Stored data
++++++++
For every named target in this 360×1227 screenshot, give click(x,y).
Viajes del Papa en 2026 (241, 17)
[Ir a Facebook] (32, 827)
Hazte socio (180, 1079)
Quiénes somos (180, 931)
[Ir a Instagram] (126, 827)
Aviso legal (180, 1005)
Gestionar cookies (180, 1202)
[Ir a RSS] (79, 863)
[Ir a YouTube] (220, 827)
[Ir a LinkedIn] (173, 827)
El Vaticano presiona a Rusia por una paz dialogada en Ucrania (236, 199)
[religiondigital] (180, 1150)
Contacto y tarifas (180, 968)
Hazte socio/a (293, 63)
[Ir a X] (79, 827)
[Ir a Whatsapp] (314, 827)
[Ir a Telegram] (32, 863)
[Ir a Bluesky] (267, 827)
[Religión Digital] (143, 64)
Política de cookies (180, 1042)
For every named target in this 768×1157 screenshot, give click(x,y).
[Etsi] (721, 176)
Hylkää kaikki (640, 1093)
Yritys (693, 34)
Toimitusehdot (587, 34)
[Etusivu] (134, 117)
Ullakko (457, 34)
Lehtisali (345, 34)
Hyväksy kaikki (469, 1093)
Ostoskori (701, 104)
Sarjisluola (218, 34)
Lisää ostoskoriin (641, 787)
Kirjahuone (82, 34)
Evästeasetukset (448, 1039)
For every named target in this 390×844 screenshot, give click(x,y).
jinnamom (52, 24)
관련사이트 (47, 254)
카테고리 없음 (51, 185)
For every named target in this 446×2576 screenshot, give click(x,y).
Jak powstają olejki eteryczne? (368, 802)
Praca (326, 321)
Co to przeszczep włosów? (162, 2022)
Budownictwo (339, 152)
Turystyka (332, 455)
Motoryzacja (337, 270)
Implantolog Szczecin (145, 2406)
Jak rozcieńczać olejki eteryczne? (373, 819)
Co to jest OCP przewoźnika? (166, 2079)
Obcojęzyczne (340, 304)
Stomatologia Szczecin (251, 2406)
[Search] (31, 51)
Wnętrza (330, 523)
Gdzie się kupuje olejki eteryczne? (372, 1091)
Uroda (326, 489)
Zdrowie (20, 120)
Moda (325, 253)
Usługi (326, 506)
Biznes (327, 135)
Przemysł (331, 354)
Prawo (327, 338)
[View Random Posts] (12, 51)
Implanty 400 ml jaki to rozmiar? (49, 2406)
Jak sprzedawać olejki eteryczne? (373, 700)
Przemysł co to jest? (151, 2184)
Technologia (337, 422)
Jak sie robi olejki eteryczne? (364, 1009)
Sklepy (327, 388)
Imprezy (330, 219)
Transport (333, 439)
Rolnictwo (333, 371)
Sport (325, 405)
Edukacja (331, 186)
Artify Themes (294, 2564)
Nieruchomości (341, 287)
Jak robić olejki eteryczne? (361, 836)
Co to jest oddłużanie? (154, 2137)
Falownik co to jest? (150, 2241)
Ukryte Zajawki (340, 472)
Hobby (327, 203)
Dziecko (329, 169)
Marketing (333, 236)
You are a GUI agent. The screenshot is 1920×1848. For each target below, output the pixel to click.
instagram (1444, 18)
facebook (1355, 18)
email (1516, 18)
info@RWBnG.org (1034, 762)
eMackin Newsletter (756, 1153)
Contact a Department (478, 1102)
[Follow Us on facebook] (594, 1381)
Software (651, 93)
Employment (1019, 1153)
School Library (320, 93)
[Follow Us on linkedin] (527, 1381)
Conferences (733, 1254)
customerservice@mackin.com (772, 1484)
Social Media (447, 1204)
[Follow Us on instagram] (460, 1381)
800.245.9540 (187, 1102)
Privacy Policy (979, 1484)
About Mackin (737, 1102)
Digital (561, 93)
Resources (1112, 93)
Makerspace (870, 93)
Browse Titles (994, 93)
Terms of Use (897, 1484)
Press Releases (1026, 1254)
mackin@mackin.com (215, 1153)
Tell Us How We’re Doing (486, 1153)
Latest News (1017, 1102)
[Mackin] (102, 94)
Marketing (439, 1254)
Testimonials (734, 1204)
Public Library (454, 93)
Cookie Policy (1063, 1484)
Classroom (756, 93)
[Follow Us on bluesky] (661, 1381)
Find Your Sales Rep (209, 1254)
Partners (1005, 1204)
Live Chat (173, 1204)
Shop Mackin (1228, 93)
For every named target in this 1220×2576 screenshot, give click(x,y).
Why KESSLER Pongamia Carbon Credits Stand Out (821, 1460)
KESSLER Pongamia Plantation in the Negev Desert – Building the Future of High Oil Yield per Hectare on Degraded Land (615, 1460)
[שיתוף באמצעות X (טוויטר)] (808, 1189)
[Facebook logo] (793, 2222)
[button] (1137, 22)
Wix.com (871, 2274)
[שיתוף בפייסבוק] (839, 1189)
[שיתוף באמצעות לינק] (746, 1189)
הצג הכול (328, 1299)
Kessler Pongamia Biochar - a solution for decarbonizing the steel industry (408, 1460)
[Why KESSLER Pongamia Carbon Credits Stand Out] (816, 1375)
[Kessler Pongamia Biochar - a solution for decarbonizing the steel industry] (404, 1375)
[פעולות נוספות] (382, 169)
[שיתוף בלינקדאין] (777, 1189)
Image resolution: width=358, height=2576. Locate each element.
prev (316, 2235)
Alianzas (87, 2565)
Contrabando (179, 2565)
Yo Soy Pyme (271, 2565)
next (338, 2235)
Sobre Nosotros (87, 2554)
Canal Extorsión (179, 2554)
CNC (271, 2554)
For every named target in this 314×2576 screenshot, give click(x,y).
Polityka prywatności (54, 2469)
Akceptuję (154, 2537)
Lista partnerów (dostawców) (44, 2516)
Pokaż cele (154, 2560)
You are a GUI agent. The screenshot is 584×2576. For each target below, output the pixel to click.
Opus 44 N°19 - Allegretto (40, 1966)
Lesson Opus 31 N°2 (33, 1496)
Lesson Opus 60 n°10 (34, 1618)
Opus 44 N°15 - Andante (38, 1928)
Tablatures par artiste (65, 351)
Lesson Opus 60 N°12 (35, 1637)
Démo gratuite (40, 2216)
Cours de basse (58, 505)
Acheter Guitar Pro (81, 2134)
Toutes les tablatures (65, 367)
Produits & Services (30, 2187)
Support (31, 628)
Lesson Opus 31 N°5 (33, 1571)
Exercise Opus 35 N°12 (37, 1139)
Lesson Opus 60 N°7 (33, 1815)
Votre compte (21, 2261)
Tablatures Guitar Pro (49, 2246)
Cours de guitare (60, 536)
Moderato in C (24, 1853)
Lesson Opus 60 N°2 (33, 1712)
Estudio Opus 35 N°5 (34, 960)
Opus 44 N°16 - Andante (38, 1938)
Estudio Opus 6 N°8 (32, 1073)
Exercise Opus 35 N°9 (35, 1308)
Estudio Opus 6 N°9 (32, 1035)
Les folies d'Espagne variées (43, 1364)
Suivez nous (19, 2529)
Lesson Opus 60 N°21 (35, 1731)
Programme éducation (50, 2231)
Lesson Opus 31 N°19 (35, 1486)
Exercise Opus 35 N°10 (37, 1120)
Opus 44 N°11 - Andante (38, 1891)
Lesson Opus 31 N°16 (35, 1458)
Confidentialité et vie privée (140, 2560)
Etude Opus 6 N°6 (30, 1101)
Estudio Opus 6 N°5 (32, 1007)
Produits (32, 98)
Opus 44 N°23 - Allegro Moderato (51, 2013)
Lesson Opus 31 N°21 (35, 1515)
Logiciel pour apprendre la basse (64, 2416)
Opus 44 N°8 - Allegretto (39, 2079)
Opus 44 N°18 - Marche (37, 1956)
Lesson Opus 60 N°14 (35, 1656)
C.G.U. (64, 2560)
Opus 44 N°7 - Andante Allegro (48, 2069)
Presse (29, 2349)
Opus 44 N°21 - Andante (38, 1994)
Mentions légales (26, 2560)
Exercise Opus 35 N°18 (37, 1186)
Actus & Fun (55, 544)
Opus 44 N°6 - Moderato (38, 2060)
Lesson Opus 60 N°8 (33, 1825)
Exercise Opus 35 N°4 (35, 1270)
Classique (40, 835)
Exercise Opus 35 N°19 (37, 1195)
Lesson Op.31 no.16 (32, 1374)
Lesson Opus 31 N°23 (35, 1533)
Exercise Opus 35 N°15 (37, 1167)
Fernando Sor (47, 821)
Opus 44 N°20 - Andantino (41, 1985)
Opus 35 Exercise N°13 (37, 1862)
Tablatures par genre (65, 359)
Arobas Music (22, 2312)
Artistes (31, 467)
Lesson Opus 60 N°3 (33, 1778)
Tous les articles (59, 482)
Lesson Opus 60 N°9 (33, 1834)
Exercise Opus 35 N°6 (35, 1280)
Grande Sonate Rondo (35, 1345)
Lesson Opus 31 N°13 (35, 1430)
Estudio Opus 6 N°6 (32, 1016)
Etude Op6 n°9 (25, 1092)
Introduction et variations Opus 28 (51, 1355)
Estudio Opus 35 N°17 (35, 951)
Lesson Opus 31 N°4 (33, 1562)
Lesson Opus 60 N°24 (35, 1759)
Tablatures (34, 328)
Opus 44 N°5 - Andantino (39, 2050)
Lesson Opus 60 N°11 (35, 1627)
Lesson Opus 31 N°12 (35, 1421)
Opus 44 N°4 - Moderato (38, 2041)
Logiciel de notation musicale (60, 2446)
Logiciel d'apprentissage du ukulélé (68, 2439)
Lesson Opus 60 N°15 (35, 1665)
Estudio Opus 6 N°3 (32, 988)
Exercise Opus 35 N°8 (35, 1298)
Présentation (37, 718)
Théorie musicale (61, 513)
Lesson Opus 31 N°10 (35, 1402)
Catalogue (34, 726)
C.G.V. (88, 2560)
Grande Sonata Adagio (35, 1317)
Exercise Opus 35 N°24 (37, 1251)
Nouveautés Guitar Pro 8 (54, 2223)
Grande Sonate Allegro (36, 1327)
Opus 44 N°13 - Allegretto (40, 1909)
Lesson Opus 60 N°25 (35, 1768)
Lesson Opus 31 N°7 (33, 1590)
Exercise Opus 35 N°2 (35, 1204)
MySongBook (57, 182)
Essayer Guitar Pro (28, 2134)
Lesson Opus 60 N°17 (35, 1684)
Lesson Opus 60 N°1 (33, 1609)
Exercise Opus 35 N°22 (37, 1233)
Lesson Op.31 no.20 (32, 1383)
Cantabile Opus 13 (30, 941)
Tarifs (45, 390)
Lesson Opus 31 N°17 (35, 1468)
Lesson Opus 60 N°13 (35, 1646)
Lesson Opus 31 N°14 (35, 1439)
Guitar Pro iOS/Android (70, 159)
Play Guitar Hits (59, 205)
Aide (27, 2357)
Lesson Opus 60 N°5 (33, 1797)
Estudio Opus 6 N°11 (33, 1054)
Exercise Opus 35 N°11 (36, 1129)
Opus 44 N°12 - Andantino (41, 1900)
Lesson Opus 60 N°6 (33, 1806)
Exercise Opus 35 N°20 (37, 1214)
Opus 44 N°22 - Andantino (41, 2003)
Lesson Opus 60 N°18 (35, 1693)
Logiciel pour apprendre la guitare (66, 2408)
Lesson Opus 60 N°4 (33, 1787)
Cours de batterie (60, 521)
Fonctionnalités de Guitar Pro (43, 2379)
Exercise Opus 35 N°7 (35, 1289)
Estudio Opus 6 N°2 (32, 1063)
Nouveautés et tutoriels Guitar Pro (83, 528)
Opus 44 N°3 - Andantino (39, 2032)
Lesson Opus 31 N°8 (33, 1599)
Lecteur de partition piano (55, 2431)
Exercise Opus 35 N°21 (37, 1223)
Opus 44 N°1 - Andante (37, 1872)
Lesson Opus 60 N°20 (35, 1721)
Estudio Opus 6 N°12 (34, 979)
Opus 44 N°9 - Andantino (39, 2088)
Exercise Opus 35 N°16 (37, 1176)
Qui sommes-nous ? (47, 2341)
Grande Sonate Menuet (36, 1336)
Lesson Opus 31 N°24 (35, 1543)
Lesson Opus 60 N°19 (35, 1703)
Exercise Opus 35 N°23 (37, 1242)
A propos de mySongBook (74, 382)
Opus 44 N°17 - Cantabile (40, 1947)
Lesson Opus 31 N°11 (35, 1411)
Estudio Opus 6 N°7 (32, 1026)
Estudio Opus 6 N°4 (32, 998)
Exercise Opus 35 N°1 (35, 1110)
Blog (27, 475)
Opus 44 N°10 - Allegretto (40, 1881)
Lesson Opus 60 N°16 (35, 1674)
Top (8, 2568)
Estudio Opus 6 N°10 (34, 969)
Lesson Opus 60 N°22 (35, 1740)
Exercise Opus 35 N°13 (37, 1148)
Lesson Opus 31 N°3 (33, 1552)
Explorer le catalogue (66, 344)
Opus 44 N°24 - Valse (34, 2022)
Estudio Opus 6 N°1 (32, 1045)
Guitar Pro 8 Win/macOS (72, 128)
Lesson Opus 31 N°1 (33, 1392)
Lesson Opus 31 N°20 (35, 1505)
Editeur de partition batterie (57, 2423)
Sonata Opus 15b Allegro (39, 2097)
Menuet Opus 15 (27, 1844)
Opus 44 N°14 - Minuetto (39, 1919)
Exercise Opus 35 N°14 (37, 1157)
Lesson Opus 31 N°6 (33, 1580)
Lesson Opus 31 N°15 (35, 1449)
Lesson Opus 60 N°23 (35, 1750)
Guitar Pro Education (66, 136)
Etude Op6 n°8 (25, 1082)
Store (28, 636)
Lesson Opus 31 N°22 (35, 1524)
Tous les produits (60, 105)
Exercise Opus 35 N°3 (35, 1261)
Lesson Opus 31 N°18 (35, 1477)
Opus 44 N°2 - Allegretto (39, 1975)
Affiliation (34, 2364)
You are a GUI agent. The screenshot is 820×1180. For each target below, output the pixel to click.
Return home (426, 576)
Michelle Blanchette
++++++++
▶ Exercise prompt
In the data above, start at the line that has "Lesson Opus 60 N°16 (35, 1674)", stop after the line that has "Lesson Opus 31 N°15 (35, 1449)", and print every line in between exactly as it stands.

▶ Answer space
Lesson Opus 60 N°16 (35, 1674)
Top (8, 2568)
Estudio Opus 6 N°10 (34, 969)
Lesson Opus 60 N°22 (35, 1740)
Exercise Opus 35 N°13 (37, 1148)
Lesson Opus 31 N°3 (33, 1552)
Explorer le catalogue (66, 344)
Opus 44 N°24 - Valse (34, 2022)
Estudio Opus 6 N°1 (32, 1045)
Guitar Pro 8 Win/macOS (72, 128)
Lesson Opus 31 N°1 (33, 1392)
Lesson Opus 31 N°20 (35, 1505)
Editeur de partition batterie (57, 2423)
Sonata Opus 15b Allegro (39, 2097)
Menuet Opus 15 (27, 1844)
Opus 44 N°14 - Minuetto (39, 1919)
Exercise Opus 35 N°14 (37, 1157)
Lesson Opus 31 N°6 (33, 1580)
Lesson Opus 31 N°15 (35, 1449)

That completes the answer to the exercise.